Crude oil talking points:
– The prospect of new sanctions on Iran and concerns about Venezuela are lifting crude oil prices.
– Now, a further climb towards the $70/barrel level for the US contract seems plausible.
Check out the IG Client Sentiment data to help you trade profitably.
And take a look at our Q2 forecasts for crude oil.
Crude oil prices
The recent strength of the US crude oil price looks set to continue amid concerns that the US may decide by May 12 to abandon a nuclear deal with Iran and re-impose sanctions. In addition, worries about production in Venezuela are mounting amid an increasingly hostile environment for oil companies there. Both countries are major oil producers.

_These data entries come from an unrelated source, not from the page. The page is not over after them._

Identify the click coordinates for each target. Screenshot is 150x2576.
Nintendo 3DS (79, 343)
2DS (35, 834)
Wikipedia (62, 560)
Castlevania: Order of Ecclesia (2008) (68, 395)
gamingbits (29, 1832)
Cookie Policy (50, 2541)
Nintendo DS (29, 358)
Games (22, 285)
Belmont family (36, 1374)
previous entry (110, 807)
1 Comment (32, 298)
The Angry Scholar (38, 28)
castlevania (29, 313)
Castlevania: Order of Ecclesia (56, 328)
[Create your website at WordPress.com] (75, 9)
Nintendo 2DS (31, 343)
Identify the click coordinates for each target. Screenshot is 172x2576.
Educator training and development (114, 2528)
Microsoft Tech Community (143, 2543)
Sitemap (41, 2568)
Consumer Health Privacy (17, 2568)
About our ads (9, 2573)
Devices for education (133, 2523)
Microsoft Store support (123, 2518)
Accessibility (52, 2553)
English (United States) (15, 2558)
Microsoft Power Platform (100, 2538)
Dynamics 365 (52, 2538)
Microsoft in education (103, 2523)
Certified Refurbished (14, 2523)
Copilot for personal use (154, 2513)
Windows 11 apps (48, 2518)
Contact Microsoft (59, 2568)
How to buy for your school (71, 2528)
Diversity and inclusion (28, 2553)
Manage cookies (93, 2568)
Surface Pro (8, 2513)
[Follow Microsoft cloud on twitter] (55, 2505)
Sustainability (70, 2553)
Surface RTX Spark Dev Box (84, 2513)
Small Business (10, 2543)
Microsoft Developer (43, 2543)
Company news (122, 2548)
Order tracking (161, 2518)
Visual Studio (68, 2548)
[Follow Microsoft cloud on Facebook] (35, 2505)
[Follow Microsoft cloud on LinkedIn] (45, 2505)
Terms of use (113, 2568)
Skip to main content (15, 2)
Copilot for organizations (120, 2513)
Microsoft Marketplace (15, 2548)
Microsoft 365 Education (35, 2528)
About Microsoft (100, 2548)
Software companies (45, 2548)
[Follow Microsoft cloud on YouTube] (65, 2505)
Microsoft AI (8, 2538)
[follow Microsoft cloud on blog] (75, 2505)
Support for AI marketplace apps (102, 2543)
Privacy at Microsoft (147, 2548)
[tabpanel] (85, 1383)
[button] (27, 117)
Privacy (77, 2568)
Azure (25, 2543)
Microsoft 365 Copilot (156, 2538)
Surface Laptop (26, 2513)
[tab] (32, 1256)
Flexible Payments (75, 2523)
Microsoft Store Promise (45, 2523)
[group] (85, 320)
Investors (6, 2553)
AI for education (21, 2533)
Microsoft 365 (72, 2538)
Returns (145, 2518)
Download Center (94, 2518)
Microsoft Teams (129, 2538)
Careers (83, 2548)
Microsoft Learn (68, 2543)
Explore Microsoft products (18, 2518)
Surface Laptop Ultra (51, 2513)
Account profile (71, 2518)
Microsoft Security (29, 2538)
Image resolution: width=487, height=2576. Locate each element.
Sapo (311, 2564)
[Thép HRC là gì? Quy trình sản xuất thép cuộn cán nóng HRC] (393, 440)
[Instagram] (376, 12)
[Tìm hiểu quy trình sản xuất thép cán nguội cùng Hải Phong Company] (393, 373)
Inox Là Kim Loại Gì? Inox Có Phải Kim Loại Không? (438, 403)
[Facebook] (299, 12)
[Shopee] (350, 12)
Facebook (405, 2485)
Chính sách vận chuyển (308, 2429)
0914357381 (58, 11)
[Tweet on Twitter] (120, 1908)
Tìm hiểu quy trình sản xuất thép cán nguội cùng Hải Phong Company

Yesterday, the underlying strength of crude oil was emphasised by the lack of a major response to news that US crude oil inventories rose unexpectedly last week, according to a bearish report from the US Energy Information Administration.
US Crude Oil Price Chart, Daily Timeframe (December 12, 2017 – April 26, 2018)
US crude technicals
From a technical perspective, the price of US crude has been rising steadily since touching a 2018 low of $57.93 per barrel on February 9 and now looks poised to retest the psychologically-important $70 mark after reaching a $69.54 high last Thursday. To the downside, trendline support at $67.53 should limit the downside.
Oil sentiment data mixed
However, IG client sentiment data paint a less positive picture. Retail trader data show 40.2% of traders are net-long, with the ratio of traders short to long at 1.49 to 1. In fact, traders have remained net-short since April 9, when US crude traded near $63.73; the price has moved 7.4% higher since then. The number of traders net-long is 0.5% higher than yesterday and 8.4% higher from last week, while the number of traders net-short is 1.1% higher than yesterday and 16.1% lower from last week.
At DailyFX, we typically take a contrarian view to crowd sentiment, and the fact traders are net-short suggests the US crude price may continue to rise. Positioning is more net-short than yesterday but less net-short from last week. The combination of current sentiment and recent changes gives us a mixed trading bias.